Александр наклонился вперед в красном сиянии пещеры.
— Первую — что? — спросил он.
3
Наутро Александр проснулся разбитым и отчего-то немного расстроенным. Зевая, он двинулся навстречу новому дню; засунутая в карман рука сжимала спичечный коробок, а в голове, затуманенной после полубессонной ночи, вальсировали по черепичным крышам трубочисты, и плавали яркие лепестки в ведрах с букетами, которыми торговали таинственные девушки-цветочницы на углах чужеземных бульваров. Когда тоскливый день сумерками просочился в темный вечер, он отправился в знакомый двор. Там оказалось почти безлюдно, что в ту зиму было в порядке вещей: люди стали осторожничать. На ступеньках паперти полупьяный мужик с козлиной бородкой покачивался над расставленными в ряд покоробленными, тронутыми жучком иконами; рядом жался испуганный паренек, обхватив щуплыми руками какие-то слабо поблескивающие предметы — пару потускневших серебряных подсвечников, как обнаружил Александр, приблизившись. Мимо прошагала мужская компания в пять-шесть человек, все, как на подбор, в огромных меховых шапках: они увязали в плохо освещенных сугробах и напропалую болтали — причем, с удивлением отметил он, на каком-то иностранном наречии; за ними поспевал короткошеий толстяк, который, беспокойно озираясь, вполголоса бубнил им в спины:
— В госторговле такого не найдете, тут вещи антикварные, дореволюционные, свидетели истории, о цене договоримся…
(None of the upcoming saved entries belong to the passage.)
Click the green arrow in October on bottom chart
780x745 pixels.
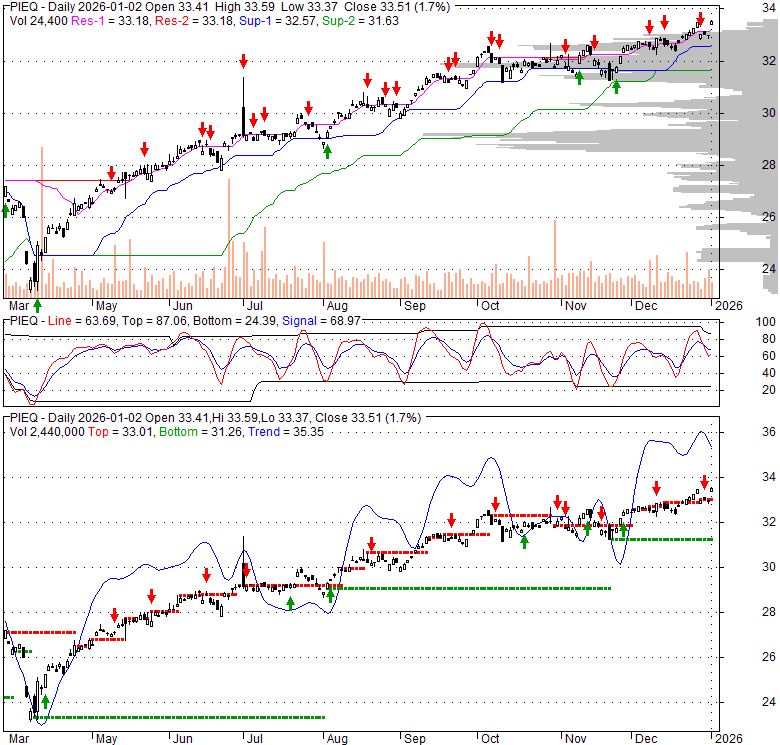tap(524, 541)
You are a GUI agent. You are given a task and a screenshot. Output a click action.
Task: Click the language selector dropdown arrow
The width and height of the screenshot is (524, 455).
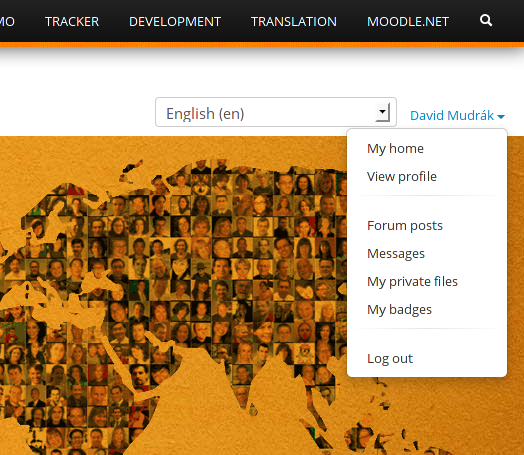383,112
Компания завернула за угол, но один приотстал, засмотревшись на облезлые церковные купола, стремительно стираемые теменью. Александр двинулся к нему и словно невзначай приоткрыл спичечный коробок. Как по заказу, на втором этаже соседнего дома зажглось окно, отбросив к их ногам бледный прямоугольник; бриллианты полыхнули.
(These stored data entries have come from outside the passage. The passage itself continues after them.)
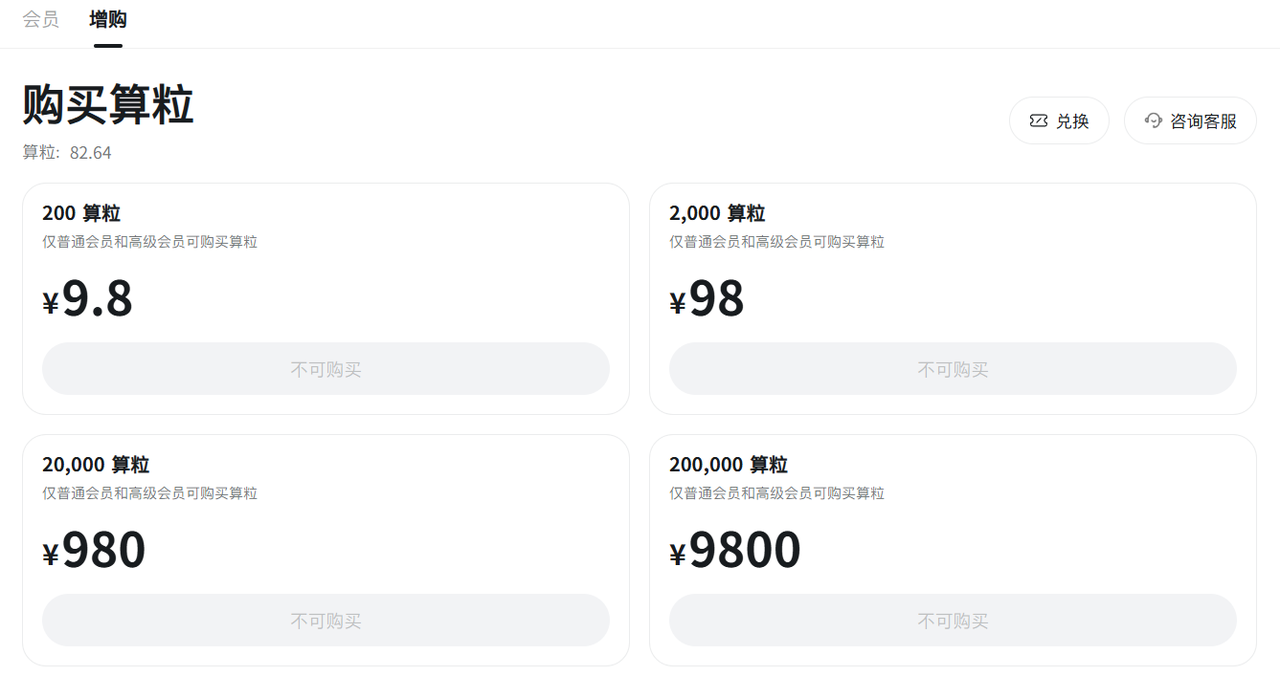Image resolution: width=1280 pixels, height=698 pixels.
Task: Select the 2,000 算粒 package title
Action: point(717,213)
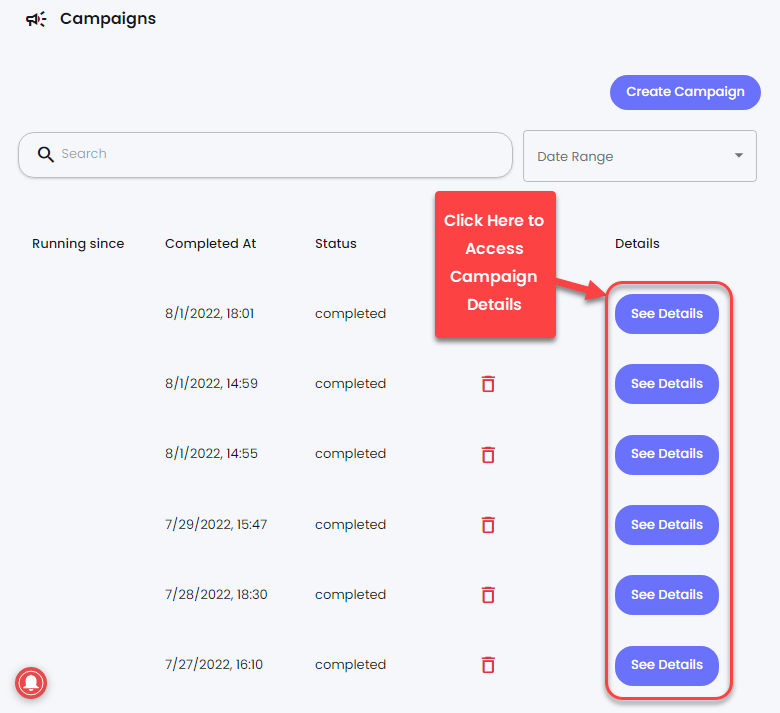Screen dimensions: 780x713
Task: Delete the campaign completed 7/29/2022, 15:47
Action: click(488, 524)
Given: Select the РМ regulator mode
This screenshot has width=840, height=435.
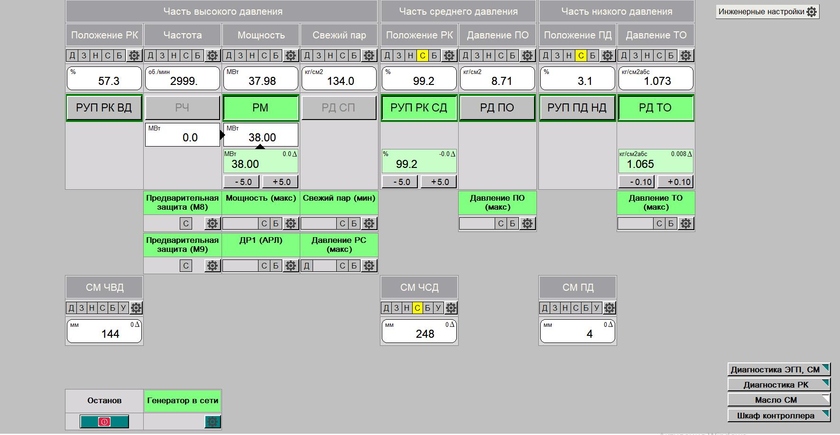Looking at the screenshot, I should pos(260,108).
— Им двести лет, если не больше, — прошептал Александр.
Высокий пожилой иностранец наклонился и стал внимательно изучать товар проницательными серыми глазами.
— Знаменитый ювелир царского двора, — поспешил добавить Александр. — Любой музей позавидует. У меня бабка графиней была, этим камням цены нет, понимаете?
В сумерках загорались все новые окна, и с каждой вспышкой все больше казалось, что он держит два крошечных язычка пламени на ладони. Незнакомец кивал, усмехаясь себе под длинный, породистый нос.
В подвале Александр снова пересчитал деньги и, не веря своей удаче, подумал: есть же такие бараны. Он вернулся в очередь и всю ночь для подстраховки ощупывал оттопыренный задний карман. Холодало; те несчастные, кому выпало стоять в последнюю, ночную смену, обреченно застыли, спрятавшись в собственных мирках ревностно оберегаемого тепла, распространяя из-за поднятых воротников дух жареного лука и крепкого чая. В клубах пара слышались редкие голоса.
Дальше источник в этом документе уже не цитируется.